Michigan v. Bay Mills Indian Community
134 S. Ct. 2024
| SCOTUS | 2014Background
- Michigan sued Bay Mills Indian Community in federal court to enjoin a Vanderbilt, Michigan casino outside Indian lands under IGRA and the state-tribal compact.
- Bay Mills operated class III gaming on its reservation and claimed the Vanderbilt facility was authorized as Indian land under the Land Trust earnings provision.
- IGRA § 2710(d)(7)(A)(ii) authorizes suits to enjoin class III gaming located on Indian lands in violation of a Tribal-State compact; the Vanderbilt site is argued by Michigan to be off-reservation.
- The District Court issued a preliminary injunction; on appeal the Sixth Circuit held tribal sovereign immunity barred the suit against Bay Mills absent congressional abrogation.
- This Court held that IGRA does not abrogate tribal immunity for off-reservation gaming; Kiowa-like off-reservation immunity remains, and Michigan must seek other remedies against individuals or pursue different legal strategies.
- Congress has not waived tribal immunity for off-reservation commercial conduct; stare decisis and congressional design favor maintaining immunity in this off-reservation context.
Issues
| Issue | Plaintiff's Argument | Defendant's Argument | Held |
|---|---|---|---|
| Does IGRA abrogate tribal immunity for off-reservation gaming? | Michigan argues IGRA abrogates immunity generally for off-reservation activity. | Bay Mills argues abrogation applies only to on-reservation gaming under § 2710(d)(7)(A)(ii). | IGRA abrogates immunity only for on-reservation gaming; off-reservation suits remain barred. |
| Is Vanderbilt casino off Indian lands subject to IGRA § 2710(d)(7)(A)(ii) abrogation by the Tribe's activities? | If off-reservation activity were considered part of on-reservation class III gaming, suit could proceed. | Class III gaming activity is defined by the gambling itself, not off-site licensing; the Vanderbilt site is off-reservation. | Vanderbilt activity is off-reservation; § 2710(d)(7)(A)(ii) does not authorize a suit to enjoin it. |
| Should Kiowa be revisited to create an off-reservation commercial activity exception to tribal immunity? | Kiowa should be overruled; tribes should not have blanket immunity for off-reservation commerce. | Kiowa's rule should be retained to respect congressional authority and stare decisis. | Court defers to Congress; Kiowa is retained for now; no off-reservation commercial exception. |
| Does congressional silence on Kiowa imply approval of its rule? | Congressional inaction after Kiowa implies approval of Kiowa’s rule. | Legislative inertia does not establish congressional acquiescence; cannot overrule Kiowa by inaction. | Congressional silence does not justify overruling Kiowa; court defers to Congress and maintains Kiowa. |
| What remedies exist if off-reservation immunity remains in place? | There are limited off-reservation enforcement options that could address the Vanderbilt casino. | Immunity for off-reservation conduct requires Congress action; alternative state or federal remedies exist to enforce laws on state lands. | State may pursue remedies against individuals or use other state laws; immunity bars the Tribe as a defendant. |
Key Cases Cited
- Kiowa Tribe of Okla. v. Manufacturing Technologies, Inc., 523 U.S. 751 (1998) (extends tribal immunity to off-reservation commercial conduct; Congress should decide.)

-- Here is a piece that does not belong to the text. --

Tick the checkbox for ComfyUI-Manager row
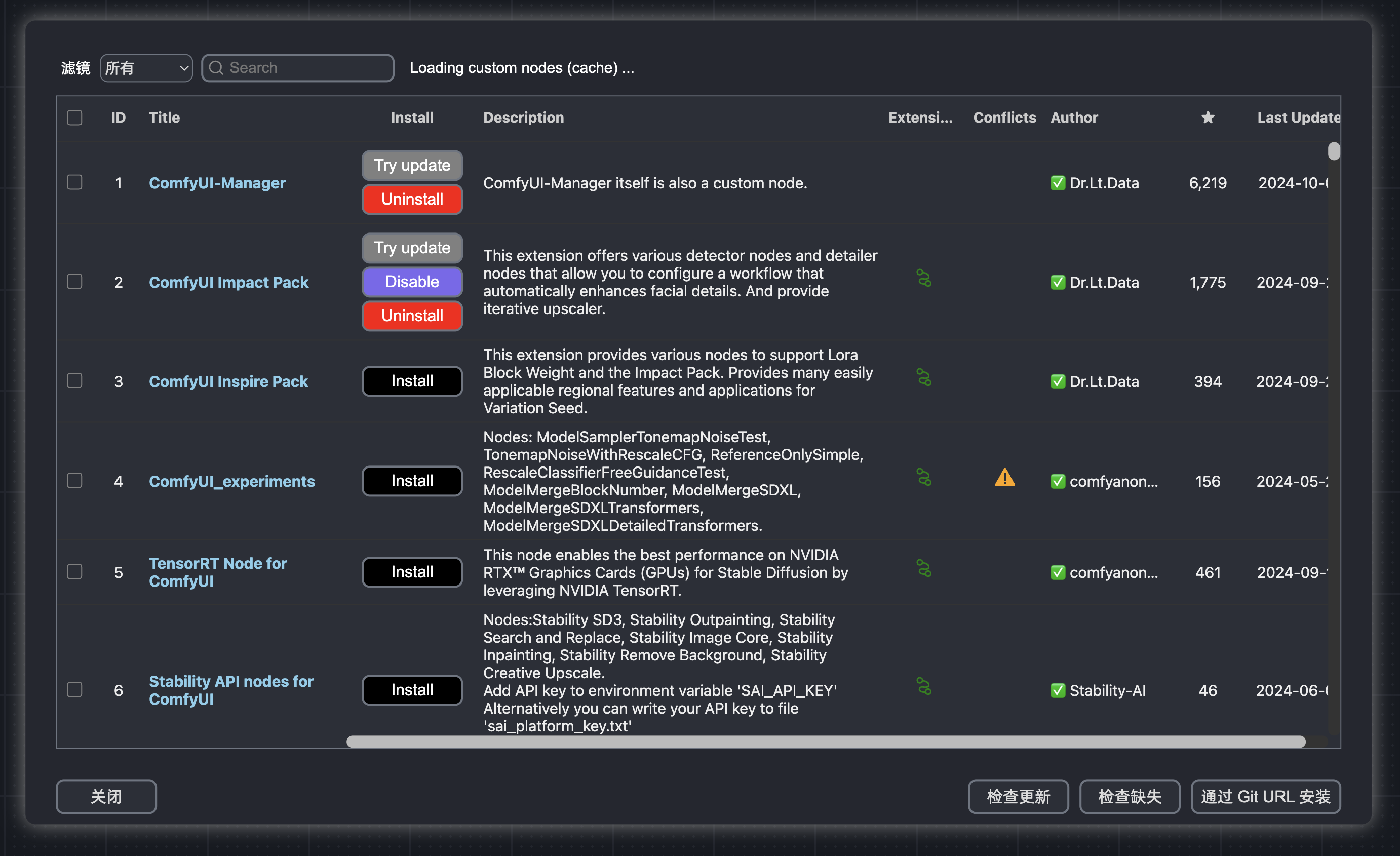This screenshot has width=1400, height=856. 74,182
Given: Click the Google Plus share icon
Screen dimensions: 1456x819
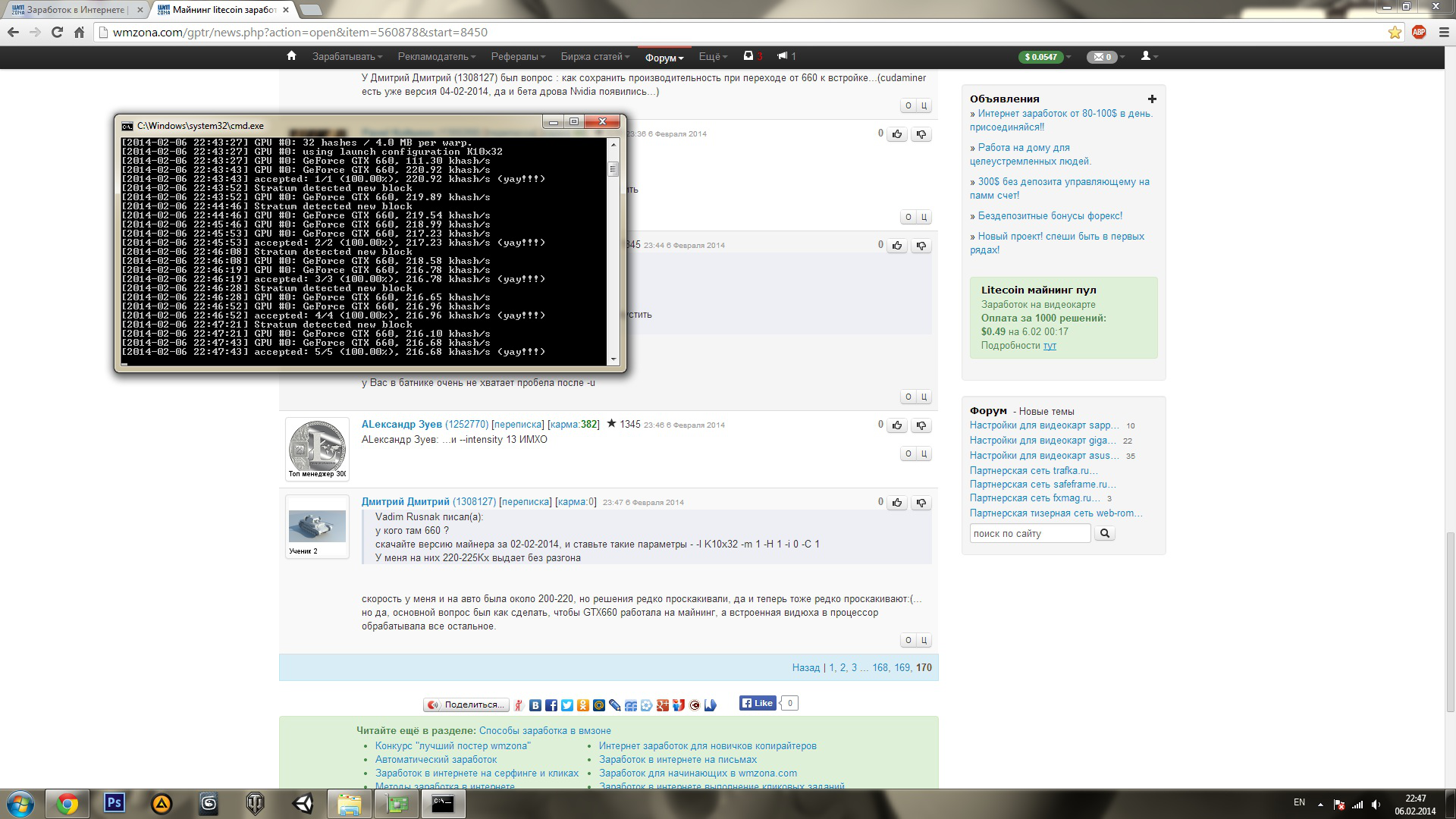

- Puyallup Tribe, Inc. v. Department of Game of Wash., 433 U.S. 165 (1977) (State cannot enforce tribal laws against a tribe; must seek other remedies.)
- Santa Clara Pueblo v. Martinez, 436 U.S. 49 (1978) (tribal sovereignty and Congress’s plenary authority over tribes.)
- Oklahoma Tax Comm'n v. Citizen Band Potawatomi Tribe of Okla., 498 U.S. 505 (1991) (tribal sovereignty limited by congressional power; immunity context.)
- Seminole Tribe of Fla. v. Florida, 517 U.S. 44 (1996) (state sovereign immunity bars suit; tribes cannot compel states in good-faith negotiations on Indian lands.)